__TASK OBJECTIVE__. Can you transcribe the book review word for word, starting at "Book Reviews" and ending at "with colloquial familiarity."?

__SOURCE PASSAGE__.
* * * * * * * * *

Book Reviews

Knots Pull Tighter Under Pressure

by Bryce Emley | Contributing Writer

The Slow Art
Sierra Golden
Bear Star Press, 2018

Skippers and tide rips, sculpin and hagfish, bowlines and seines and “the faint sound of oars”—the poems in Sierra Golden’s debut collection, The Slow Art, explore a world most of us only see caricatured in movies and reality TV. Set in dockyards, smoke-stained bars in dying towns, and the perpetual dampness of the Pacific Northwest, these poems combine the language of the industrialized sea with colloquial familiarity.

One might imagine these poems sounding contrived in another poet’s work, but the authenticity of Golden’s poetry is rooted in her time working on her father’s commercial fishing boat, a period of over a decade when she might come home from her job and remark, “Haven’t been on land in weeks— / it seems everything could knock / me over.” “Appetite,” the book’s opener, shows us how the weight of such work brings daily life’s casual movements into stronger focus, and that each carries the potential for fleeting pleasures:

I find the exact wood screws
I need in the hardware store.
There’s fresh water, hot showers,
clothes warm from the dryer,

a bar full of strangers, cell
service, and this berry patch
where feral plants have blossomed
and bear tiny chartreuse fruit.

* * * * * * * * *

__MATERIAL PROVIDED__.
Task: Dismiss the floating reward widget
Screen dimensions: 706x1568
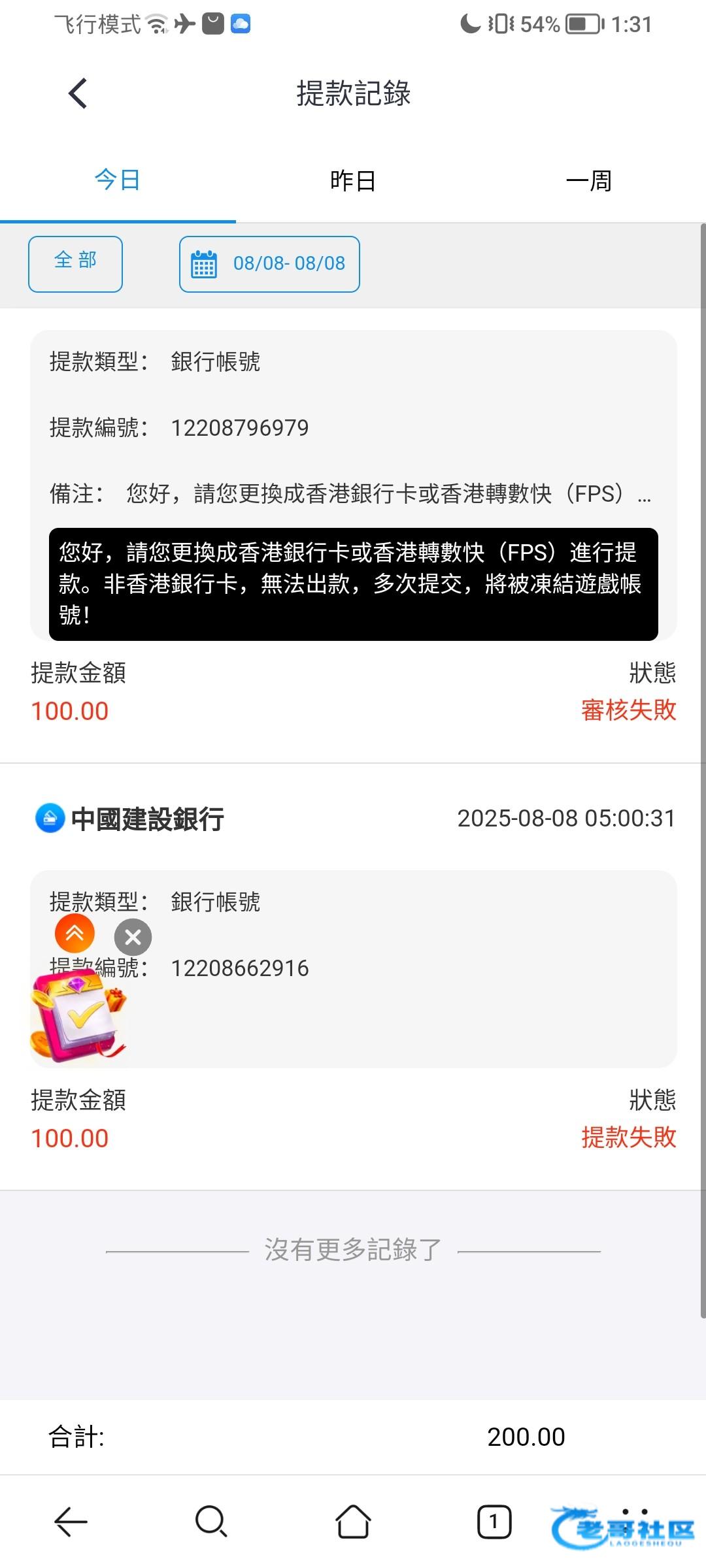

* * * * * * * * *

__SOLVED EXERCISE__.
Book Reviews

Knots Pull Tighter Under Pressure

by Bryce Emley | Contributing Writer

The Slow Art
Sierra Golden
Bear Star Press, 2018

Skippers and tide rips, sculpin and hagfish, bowlines and seines and “the faint sound of oars”—the poems in Sierra Golden’s debut collection, The Slow Art, explore a world most of us only see caricatured in movies and reality TV. Set in dockyards, smoke-stained bars in dying towns, and the perpetual dampness of the Pacific Northwest, these poems combine the language of the industrialized sea with colloquial familiarity.